**Instructions to follow:**
Copy the listing below from its beginning through the line containing "Image resolution: width=1456", including both ends and leaving out the pictures.

------------------------------------------------

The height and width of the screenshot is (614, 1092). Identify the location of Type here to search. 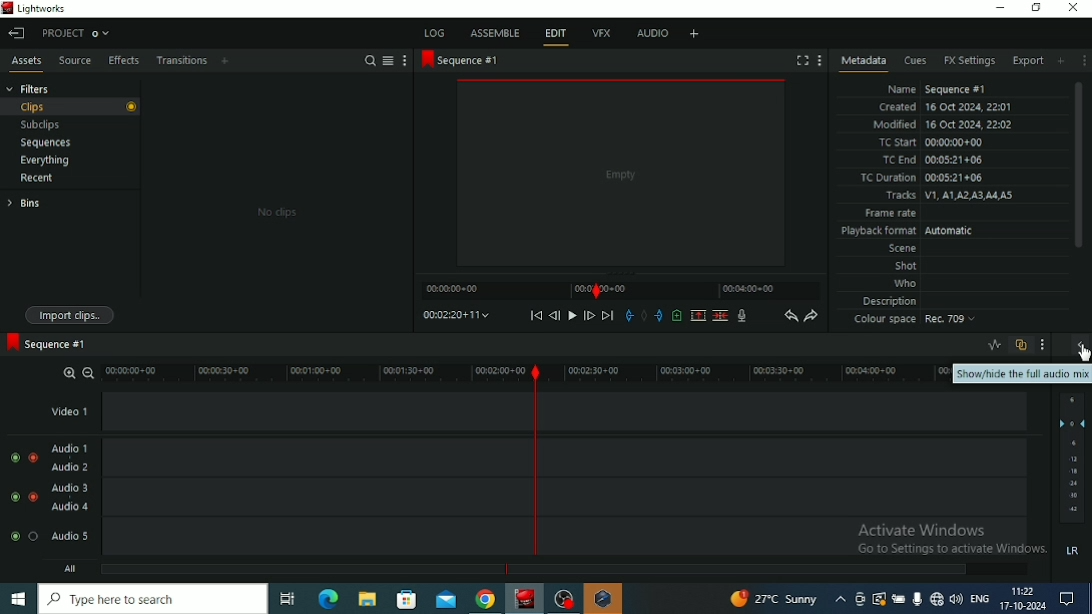
(154, 598).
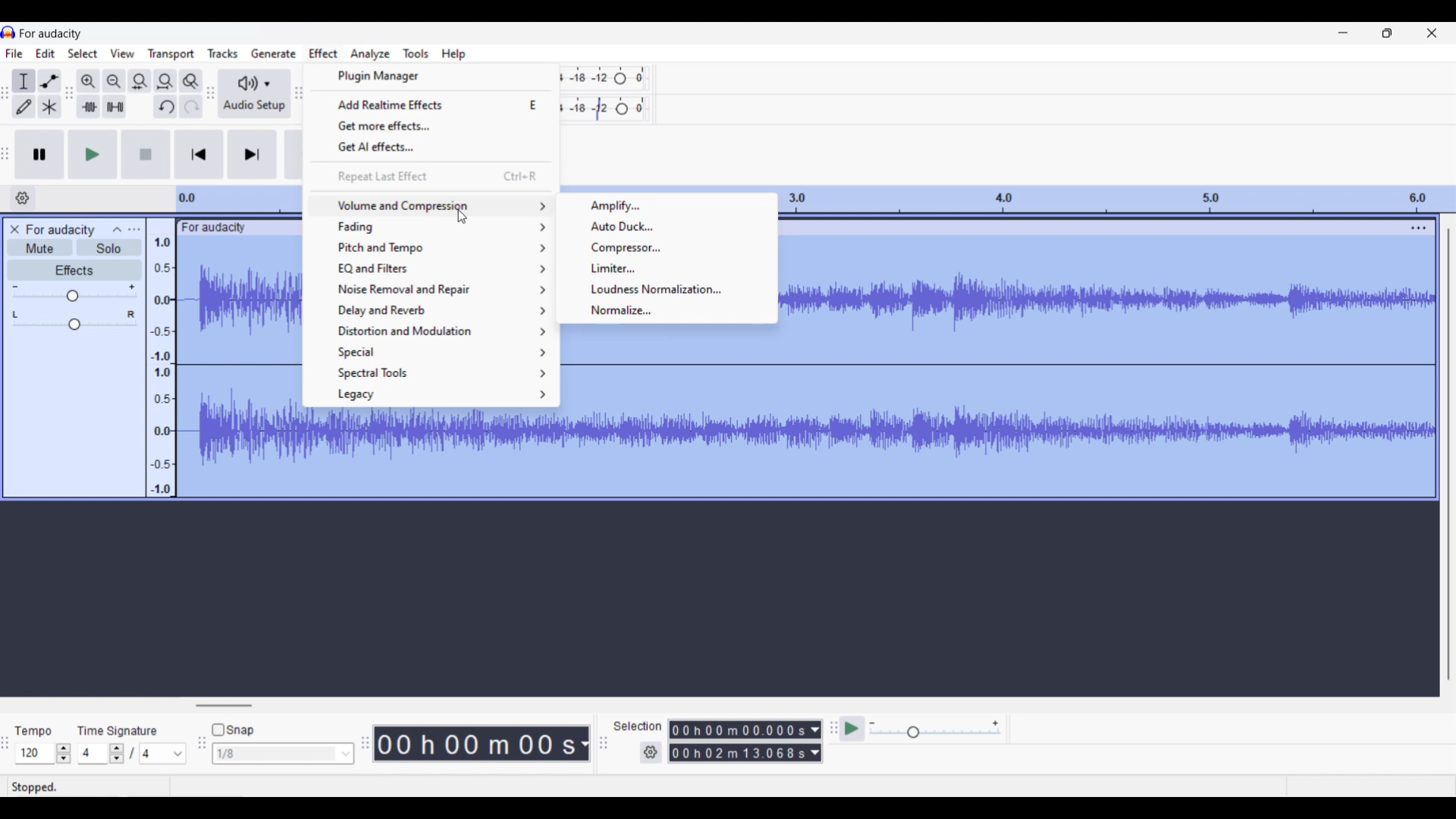 Image resolution: width=1456 pixels, height=819 pixels. Describe the element at coordinates (118, 229) in the screenshot. I see `Collpase` at that location.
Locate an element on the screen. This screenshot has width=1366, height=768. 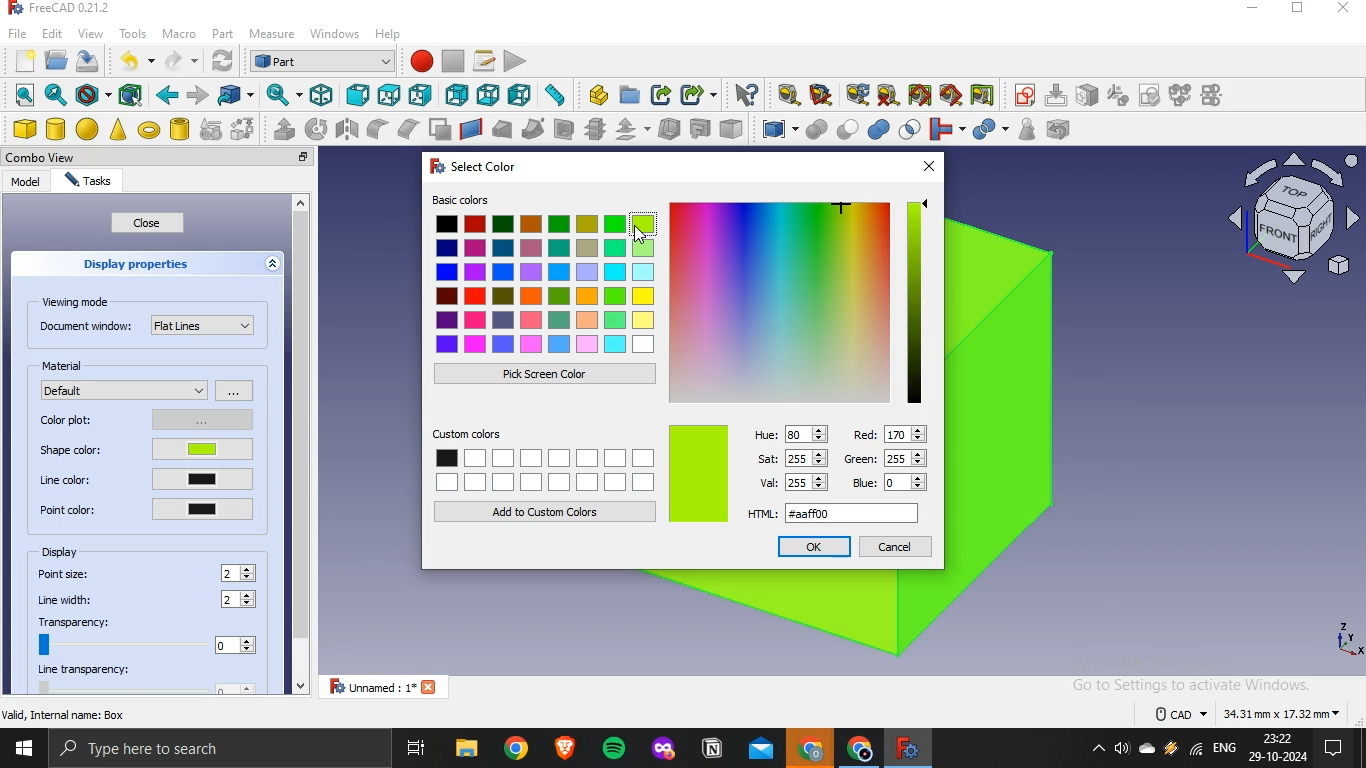
thickness is located at coordinates (670, 127).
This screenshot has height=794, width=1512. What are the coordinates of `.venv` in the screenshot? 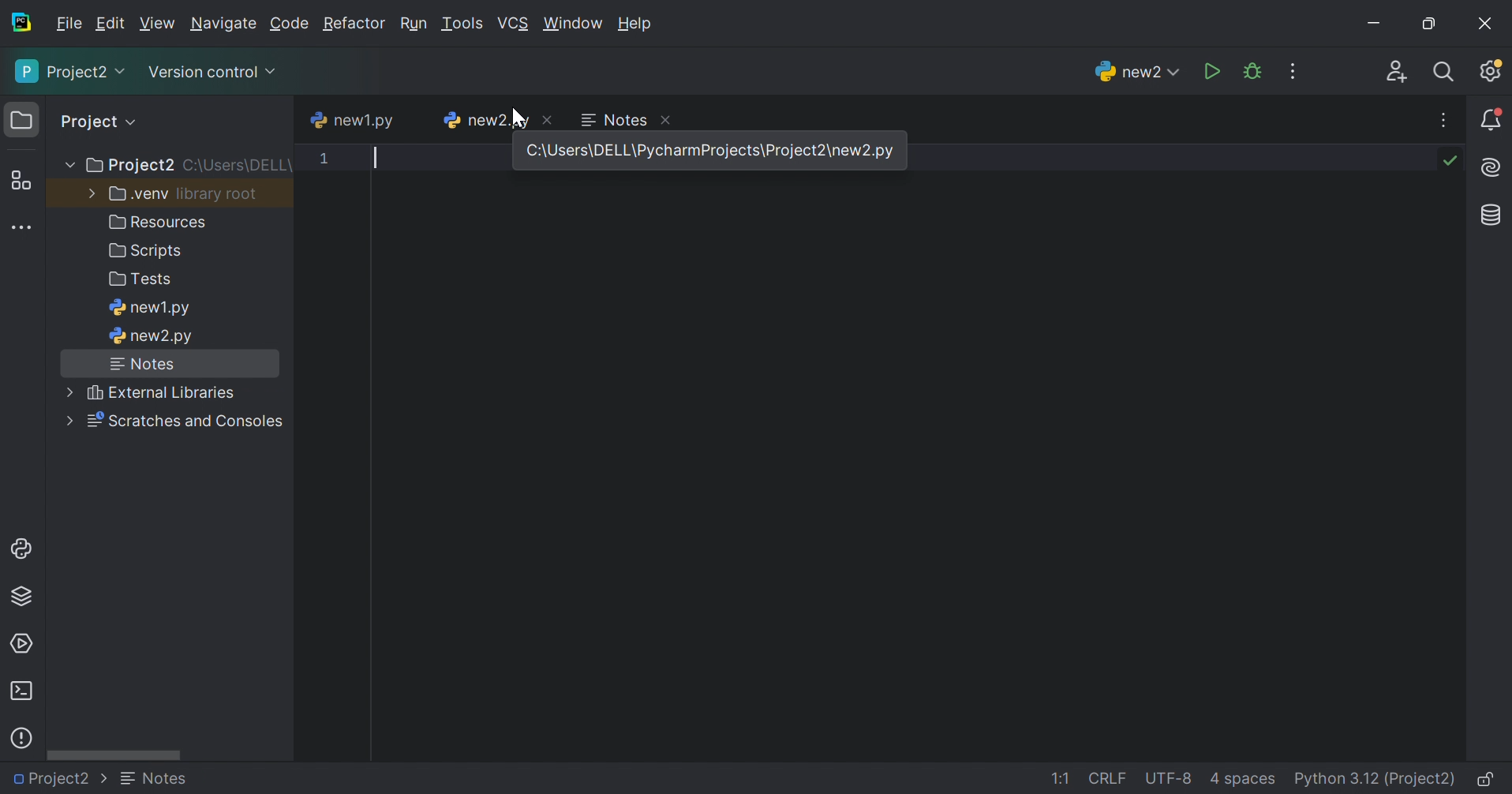 It's located at (136, 195).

------------------------------------------------

**Completed exercise:**
The height and width of the screenshot is (614, 1092). Identify the location of Type here to search. 
(154, 598).
 Image resolution: width=1456 pixels, height=819 pixels. Describe the element at coordinates (118, 229) in the screenshot. I see `Collpase` at that location.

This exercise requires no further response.